“Blindness, Technology, and Multimodal Reading”
Wellcome Collection, London
June 27-28, 2014
Deadline: February 1, 2014
“Blindness, Technology, and Multimodal Reading” is a two-day
conference focusing on the relationship among visual disabilities, reading
formats, and multimodal literacy from historical as well as present-day
perspectives. It brings together internationally renowned figures from the
humanities, sciences, and public sector to discuss technological innovations
designed to make reading material accessible to blind and other print-disabled
readers. The conference will involve researchers working on a wide range of
topics including embossed printing, talking books, text-to-speech reading
machines, refreshable braille displays, screen readers, and electronic
note-takers. Questions to be considered include: How can visual material
be translated into media accessible to other senses including touch, hearing,
scent, and taste? How are new techniques of representation linked to new forms
of cognition and community? What lessons have been learned about the practice
of reading from historical experiments with print access? In today’s
digital environments, how does multimodal literacy encompass both blind and
sighted readers?
Keynote speakers include Georgina Kleege (Berkeley), Pat
Beech (RNIB), Julie Anderson (Kent), George Williams (South Carolina Upstate),
and Selina Mills (writer and journalist).

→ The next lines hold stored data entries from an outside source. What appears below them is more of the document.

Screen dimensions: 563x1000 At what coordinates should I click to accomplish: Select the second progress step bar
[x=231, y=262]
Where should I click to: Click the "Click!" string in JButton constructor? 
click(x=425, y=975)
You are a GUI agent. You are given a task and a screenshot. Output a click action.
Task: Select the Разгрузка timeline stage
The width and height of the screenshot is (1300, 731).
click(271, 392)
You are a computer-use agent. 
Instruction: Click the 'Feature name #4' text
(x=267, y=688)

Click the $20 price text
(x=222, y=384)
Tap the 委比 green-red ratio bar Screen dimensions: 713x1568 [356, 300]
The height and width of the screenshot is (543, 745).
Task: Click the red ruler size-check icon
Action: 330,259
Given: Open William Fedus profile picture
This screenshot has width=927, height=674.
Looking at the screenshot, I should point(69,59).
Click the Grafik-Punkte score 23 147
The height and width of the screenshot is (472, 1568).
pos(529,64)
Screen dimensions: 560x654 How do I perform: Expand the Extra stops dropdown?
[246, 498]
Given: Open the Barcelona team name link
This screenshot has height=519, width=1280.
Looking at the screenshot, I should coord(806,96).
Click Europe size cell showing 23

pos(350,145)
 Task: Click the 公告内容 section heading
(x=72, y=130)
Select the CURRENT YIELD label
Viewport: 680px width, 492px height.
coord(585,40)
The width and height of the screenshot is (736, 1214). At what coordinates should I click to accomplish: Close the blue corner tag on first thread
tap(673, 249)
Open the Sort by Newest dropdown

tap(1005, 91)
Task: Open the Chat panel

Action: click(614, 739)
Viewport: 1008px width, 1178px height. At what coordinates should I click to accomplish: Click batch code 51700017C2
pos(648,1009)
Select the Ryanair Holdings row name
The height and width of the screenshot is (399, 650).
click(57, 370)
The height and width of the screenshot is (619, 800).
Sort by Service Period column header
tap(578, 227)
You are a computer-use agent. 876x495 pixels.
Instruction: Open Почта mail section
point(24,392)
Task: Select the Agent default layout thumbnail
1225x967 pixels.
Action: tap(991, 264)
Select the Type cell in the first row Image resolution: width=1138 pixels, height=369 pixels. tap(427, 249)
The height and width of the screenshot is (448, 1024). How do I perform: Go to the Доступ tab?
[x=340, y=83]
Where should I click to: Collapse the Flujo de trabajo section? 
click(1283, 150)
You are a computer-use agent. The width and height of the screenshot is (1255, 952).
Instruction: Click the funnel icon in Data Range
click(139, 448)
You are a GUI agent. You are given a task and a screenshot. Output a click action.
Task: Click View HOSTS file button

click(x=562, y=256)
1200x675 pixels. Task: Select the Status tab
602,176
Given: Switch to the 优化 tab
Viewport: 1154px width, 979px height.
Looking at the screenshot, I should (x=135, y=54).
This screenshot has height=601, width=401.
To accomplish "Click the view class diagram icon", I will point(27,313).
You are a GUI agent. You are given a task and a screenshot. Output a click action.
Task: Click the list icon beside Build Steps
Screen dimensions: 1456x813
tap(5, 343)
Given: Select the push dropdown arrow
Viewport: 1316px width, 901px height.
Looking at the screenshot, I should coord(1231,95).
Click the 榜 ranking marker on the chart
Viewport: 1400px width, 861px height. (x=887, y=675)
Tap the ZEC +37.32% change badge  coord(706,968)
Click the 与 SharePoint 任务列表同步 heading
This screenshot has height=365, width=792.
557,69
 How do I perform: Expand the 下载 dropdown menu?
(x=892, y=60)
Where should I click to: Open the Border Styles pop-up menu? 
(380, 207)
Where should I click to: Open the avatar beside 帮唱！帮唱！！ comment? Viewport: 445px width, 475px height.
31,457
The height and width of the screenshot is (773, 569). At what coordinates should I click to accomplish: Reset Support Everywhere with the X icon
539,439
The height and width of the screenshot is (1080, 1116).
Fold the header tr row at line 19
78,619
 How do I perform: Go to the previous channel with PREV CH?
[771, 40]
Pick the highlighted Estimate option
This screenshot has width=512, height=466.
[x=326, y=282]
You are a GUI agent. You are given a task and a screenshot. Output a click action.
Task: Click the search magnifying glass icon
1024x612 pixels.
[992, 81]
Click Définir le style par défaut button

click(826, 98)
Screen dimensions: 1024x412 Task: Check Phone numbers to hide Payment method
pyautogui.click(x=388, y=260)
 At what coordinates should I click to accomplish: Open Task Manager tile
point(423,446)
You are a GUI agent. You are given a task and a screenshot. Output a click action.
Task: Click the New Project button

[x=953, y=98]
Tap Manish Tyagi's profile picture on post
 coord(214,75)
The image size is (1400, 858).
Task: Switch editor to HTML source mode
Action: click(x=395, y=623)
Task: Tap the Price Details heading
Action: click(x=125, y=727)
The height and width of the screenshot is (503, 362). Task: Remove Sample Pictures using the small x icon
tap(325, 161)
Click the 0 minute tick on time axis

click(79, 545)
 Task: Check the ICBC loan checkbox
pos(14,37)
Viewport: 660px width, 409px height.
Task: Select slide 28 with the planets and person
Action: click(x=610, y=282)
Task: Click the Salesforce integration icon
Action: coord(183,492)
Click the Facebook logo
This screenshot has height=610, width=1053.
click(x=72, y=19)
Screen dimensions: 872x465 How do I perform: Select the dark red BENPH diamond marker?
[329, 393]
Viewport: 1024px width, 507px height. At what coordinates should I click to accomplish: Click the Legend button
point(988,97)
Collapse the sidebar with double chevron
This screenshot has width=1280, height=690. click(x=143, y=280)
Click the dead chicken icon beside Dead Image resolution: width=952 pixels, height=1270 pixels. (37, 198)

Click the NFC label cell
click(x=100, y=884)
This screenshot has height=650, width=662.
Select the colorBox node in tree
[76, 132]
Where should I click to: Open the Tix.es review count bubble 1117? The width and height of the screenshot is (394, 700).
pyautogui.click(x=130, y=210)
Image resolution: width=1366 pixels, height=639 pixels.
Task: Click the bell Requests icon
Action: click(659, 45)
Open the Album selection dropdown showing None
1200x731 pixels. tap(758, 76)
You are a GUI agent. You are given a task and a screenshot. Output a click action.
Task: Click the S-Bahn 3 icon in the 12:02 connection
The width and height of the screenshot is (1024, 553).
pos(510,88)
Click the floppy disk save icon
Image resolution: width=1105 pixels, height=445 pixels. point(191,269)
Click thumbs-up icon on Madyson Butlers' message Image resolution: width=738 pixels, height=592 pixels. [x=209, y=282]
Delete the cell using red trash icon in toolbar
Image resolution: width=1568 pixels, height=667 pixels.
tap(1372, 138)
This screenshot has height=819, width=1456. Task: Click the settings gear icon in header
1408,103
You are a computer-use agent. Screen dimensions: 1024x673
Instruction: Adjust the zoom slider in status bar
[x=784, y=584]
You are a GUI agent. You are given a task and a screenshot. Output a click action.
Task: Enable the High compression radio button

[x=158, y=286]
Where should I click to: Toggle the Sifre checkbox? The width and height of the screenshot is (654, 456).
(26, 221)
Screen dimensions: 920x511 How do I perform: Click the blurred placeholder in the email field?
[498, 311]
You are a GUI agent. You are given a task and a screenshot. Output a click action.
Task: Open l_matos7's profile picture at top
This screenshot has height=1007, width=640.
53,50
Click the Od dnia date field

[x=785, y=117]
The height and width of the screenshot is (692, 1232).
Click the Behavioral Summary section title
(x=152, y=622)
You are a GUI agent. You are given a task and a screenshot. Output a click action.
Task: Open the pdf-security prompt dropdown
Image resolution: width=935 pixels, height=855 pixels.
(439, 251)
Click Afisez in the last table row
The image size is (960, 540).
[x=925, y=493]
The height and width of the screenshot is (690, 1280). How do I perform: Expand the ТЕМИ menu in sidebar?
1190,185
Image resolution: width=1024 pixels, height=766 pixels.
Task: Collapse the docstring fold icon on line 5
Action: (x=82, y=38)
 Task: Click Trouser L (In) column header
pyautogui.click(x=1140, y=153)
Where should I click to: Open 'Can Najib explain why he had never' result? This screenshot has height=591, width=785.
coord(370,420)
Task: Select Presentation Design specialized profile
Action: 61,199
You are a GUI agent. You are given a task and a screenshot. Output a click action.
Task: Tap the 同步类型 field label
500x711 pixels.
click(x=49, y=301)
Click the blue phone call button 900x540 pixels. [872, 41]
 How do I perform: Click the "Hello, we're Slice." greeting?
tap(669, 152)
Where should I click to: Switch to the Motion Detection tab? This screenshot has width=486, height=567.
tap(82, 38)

We invite proposals for 15-20 minute presentations. Please
email abstracts of 250-300 words and a short cv or bio to Matt Rubery (m.rubery@qmul.ac.uk) and Mara Mills (mmills@nyu.edu) by February 1, 2014.
This event is generously supported by the Wellcome Trust and
will take place at the Wellcome Collection in central London, near several
museums, archives, and other centers at the forefront of preservation efforts
related to the history of blindness.